To determine the basic characteristics and responses of adenylyl cyclase in trabecular tissues. Because the second messenger cyclic adenosine monophosphate can lower intraocular pressure by increasing outflow facility, it is of interest to know which signalling pathways stimulating adenylyl cyclase are involved. Adenylyl cyclase activity of bovine and human trabecular meshwork membrane fractions and of whole tissue homogenates (bovine) to forskolin, manganese, fluoroaluminate, isoproterenol, prostaglandins (PGE1, PGE2, PGF2 alpha), and vasoactive intestinal peptide, were evaluated.
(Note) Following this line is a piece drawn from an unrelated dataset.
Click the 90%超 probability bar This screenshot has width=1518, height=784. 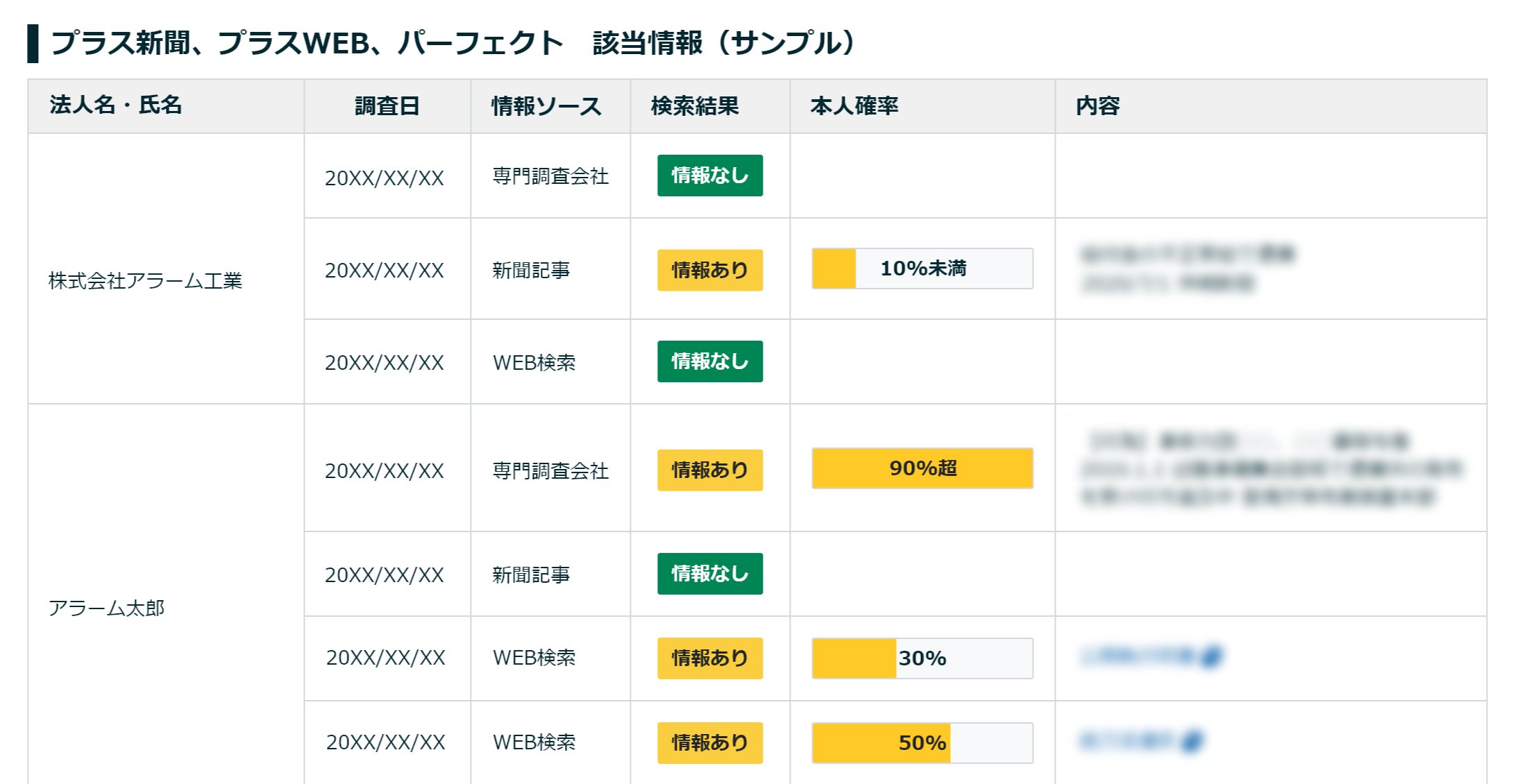click(922, 468)
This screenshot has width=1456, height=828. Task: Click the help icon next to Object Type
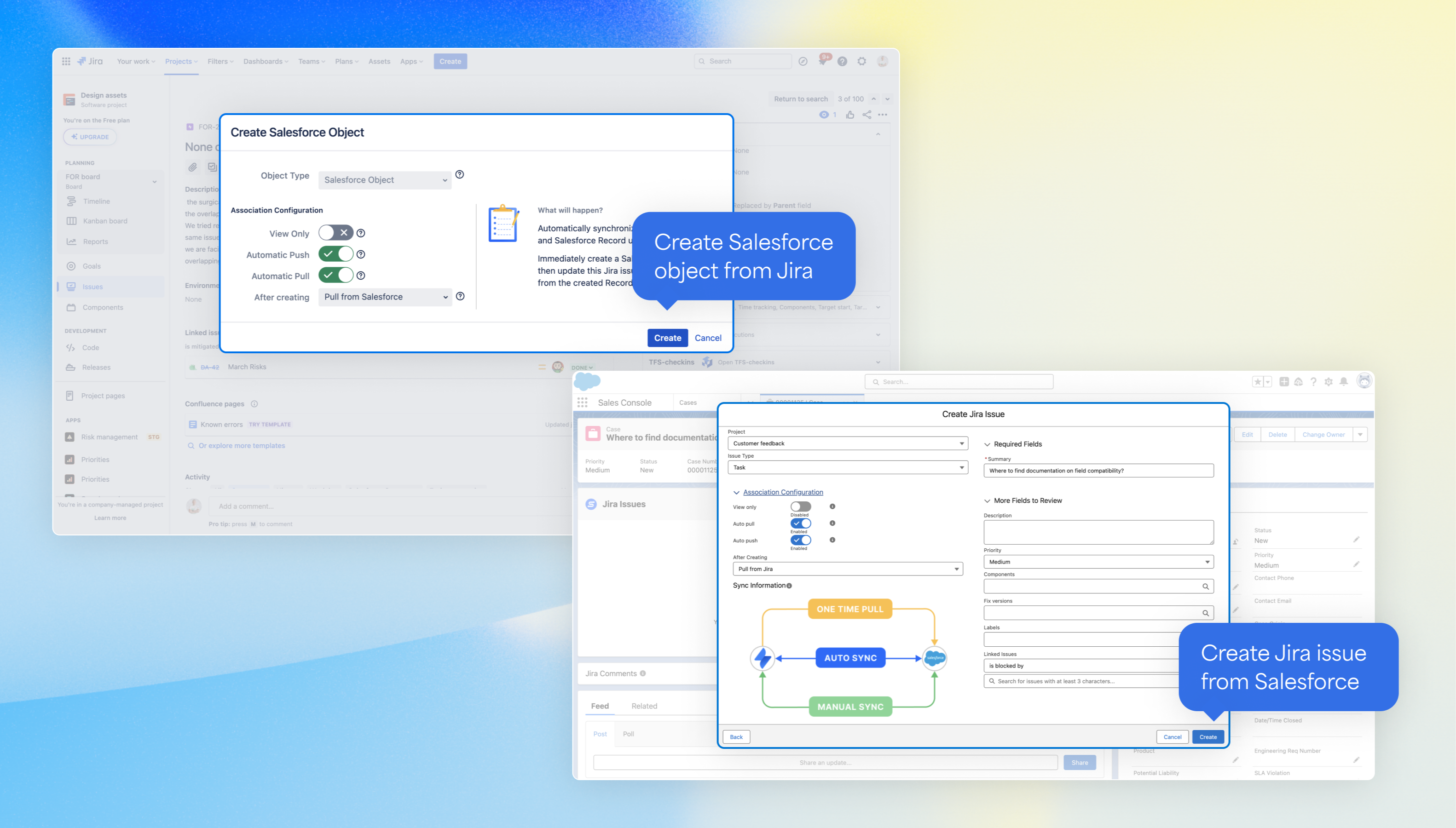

In bovine trabecular meshwork particulate fractions, adenylyl cyclase was stimulated 3.3- and 2.6-fold over basal by 60 and 2 microM forskolin, respectively, 2.2-fold by fluoroaluminate, and 1.5-fold by PGE1 and PGE2, whereas no or a very week response was obtained with PGF2 alpha, isoproterenol, and vasoactive intestinal peptide. PGE1-induced stimulation was dose-dependent and G-protein-dependent, which provides evidence for EP receptor-mediated activation. Whole tissue homogenates of bovine trabecular meshwork did not differ from the particulate fractions. In human trabecular meshwork membrane fractions adenylyl cyclase stimulation was more pronounced, 12.4- and 5.5-fold by 60 and 2 microM forskolin, respectively, 8.2-fold by fluoroaluminate, and 3-fold by PGE1 and PGE2. PGF2 alpha had no effect. Significant stimulation was obtained with isoproterenol (2.8-fold) and with vasoactive intestinal peptide (1.8-fold). Human and bovine trabecular meshwork can be stimulated at all known activation levels of adenylyl cyclase. The human adenylyl cyclase system, especially receptor-coupled activity, is more sensitive than that of bovines. Beta-adrenoreceptor stimulation, PGE2, and vasoactive intestinal peptide may have a local physiologic function by activating adenylyl cyclase in human trabecular meshwork.